> About this exercise: Below are some records; quote exactly the lines from the one that contains "This screenshot has width=1456, height=819. How" through the one that contains "You are a computer-use agent. The width", inclusive, and no others.

── Records for this exercise

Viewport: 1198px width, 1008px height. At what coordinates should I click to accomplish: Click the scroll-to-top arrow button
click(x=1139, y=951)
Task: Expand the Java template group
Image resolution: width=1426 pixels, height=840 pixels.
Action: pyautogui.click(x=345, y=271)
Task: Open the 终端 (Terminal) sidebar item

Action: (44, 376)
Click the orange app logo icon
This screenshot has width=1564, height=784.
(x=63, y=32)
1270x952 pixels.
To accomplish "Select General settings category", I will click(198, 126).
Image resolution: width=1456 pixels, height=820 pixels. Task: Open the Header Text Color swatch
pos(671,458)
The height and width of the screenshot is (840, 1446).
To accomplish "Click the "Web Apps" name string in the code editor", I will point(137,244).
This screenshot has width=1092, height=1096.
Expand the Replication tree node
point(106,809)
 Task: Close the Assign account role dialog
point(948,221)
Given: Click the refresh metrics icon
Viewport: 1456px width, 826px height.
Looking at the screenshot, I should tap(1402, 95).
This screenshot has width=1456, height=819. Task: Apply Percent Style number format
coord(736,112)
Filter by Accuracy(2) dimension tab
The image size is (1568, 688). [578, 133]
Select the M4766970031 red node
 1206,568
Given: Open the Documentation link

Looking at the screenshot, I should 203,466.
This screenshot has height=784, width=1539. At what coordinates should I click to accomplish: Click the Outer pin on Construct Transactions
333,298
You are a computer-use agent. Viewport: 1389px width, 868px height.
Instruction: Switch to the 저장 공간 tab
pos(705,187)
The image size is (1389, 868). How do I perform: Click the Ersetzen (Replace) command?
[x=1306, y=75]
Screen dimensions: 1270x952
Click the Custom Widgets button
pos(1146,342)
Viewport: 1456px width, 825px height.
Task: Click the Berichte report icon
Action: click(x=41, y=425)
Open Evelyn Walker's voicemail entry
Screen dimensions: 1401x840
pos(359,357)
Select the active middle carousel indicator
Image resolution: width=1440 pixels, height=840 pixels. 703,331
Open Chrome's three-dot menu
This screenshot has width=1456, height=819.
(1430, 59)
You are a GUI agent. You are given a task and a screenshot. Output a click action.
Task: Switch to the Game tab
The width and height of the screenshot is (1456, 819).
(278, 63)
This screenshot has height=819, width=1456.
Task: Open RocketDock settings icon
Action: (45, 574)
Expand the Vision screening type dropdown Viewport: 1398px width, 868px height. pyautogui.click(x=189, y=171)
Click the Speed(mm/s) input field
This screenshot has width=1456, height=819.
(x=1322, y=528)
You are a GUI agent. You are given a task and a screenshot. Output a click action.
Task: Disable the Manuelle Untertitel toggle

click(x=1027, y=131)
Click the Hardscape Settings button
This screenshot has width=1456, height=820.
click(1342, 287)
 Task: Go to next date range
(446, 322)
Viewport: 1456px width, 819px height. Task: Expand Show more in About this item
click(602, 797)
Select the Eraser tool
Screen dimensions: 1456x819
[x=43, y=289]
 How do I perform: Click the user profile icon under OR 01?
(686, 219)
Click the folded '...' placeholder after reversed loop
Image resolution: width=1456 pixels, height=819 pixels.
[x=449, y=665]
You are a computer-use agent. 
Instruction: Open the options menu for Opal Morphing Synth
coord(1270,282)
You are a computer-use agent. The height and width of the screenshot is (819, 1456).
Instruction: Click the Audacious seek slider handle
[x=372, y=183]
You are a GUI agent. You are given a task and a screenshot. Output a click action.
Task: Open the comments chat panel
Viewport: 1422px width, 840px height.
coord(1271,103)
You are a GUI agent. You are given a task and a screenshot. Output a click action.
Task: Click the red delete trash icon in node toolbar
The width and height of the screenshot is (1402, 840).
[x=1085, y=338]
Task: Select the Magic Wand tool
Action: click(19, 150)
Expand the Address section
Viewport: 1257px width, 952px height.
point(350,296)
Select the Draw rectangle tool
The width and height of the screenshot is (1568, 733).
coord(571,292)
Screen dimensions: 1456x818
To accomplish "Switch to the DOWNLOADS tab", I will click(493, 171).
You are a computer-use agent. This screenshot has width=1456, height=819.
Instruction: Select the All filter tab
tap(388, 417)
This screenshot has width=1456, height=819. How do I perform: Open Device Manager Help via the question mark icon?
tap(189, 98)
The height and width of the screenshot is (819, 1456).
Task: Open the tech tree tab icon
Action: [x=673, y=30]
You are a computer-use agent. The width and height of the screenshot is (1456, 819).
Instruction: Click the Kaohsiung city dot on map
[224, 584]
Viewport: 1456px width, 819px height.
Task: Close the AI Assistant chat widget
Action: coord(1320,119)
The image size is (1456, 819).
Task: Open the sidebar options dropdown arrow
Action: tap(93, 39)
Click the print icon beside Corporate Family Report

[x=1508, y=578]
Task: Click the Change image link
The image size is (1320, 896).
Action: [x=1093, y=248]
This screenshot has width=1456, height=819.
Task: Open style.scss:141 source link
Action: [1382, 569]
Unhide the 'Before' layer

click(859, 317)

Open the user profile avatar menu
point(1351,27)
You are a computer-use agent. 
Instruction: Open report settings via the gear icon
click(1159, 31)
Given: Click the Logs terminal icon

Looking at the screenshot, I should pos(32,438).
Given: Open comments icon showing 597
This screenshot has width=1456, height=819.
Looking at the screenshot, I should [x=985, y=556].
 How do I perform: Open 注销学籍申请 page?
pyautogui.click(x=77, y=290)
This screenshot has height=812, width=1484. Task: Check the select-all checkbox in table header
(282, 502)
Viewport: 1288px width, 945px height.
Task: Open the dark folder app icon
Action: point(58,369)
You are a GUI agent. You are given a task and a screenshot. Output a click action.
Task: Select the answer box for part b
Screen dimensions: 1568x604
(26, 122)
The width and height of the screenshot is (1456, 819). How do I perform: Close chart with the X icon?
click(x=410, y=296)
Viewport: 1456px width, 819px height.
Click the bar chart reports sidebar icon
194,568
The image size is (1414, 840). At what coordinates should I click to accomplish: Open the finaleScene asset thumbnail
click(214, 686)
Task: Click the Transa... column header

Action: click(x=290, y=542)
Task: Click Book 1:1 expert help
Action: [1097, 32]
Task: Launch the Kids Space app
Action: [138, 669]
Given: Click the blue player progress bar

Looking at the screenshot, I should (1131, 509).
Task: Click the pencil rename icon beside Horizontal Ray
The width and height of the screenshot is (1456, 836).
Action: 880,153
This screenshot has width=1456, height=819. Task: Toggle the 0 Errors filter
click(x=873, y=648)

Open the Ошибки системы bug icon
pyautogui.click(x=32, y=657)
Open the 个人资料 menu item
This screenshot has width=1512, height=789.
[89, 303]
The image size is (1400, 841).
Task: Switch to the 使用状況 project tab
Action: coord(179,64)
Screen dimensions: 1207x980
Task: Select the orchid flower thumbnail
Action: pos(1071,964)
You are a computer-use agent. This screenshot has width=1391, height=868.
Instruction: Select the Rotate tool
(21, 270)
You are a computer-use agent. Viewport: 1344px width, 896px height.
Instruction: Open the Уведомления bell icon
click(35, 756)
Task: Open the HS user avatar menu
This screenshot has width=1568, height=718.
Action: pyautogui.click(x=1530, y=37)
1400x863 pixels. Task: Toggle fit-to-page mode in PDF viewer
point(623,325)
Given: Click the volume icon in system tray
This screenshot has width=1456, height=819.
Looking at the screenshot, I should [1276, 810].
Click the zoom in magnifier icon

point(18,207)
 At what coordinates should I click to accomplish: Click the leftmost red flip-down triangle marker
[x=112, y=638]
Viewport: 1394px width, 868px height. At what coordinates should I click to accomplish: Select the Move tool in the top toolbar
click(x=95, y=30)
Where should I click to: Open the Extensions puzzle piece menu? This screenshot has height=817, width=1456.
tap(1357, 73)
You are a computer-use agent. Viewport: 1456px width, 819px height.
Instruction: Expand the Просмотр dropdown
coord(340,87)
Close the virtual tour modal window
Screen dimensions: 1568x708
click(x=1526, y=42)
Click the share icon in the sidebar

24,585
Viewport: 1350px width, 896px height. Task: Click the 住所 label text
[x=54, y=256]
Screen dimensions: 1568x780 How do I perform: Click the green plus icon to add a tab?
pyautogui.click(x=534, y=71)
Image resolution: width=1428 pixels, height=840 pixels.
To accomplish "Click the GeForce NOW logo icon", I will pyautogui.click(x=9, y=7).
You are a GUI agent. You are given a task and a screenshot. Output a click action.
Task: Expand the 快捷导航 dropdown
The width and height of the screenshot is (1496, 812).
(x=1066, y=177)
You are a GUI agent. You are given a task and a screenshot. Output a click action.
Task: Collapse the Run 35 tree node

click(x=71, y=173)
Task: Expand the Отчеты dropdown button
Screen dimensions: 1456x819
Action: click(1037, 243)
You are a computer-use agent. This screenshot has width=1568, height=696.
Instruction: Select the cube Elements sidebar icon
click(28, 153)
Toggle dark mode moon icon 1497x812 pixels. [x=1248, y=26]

────

> Response to the exercise:
This screenshot has width=1456, height=819. How do I perform: Open Device Manager Help via the question mark icon?
tap(189, 98)
The height and width of the screenshot is (819, 1456).
Task: Open the tech tree tab icon
Action: [x=673, y=30]
You are a computer-use agent. The width and height of the screenshot is (1456, 819).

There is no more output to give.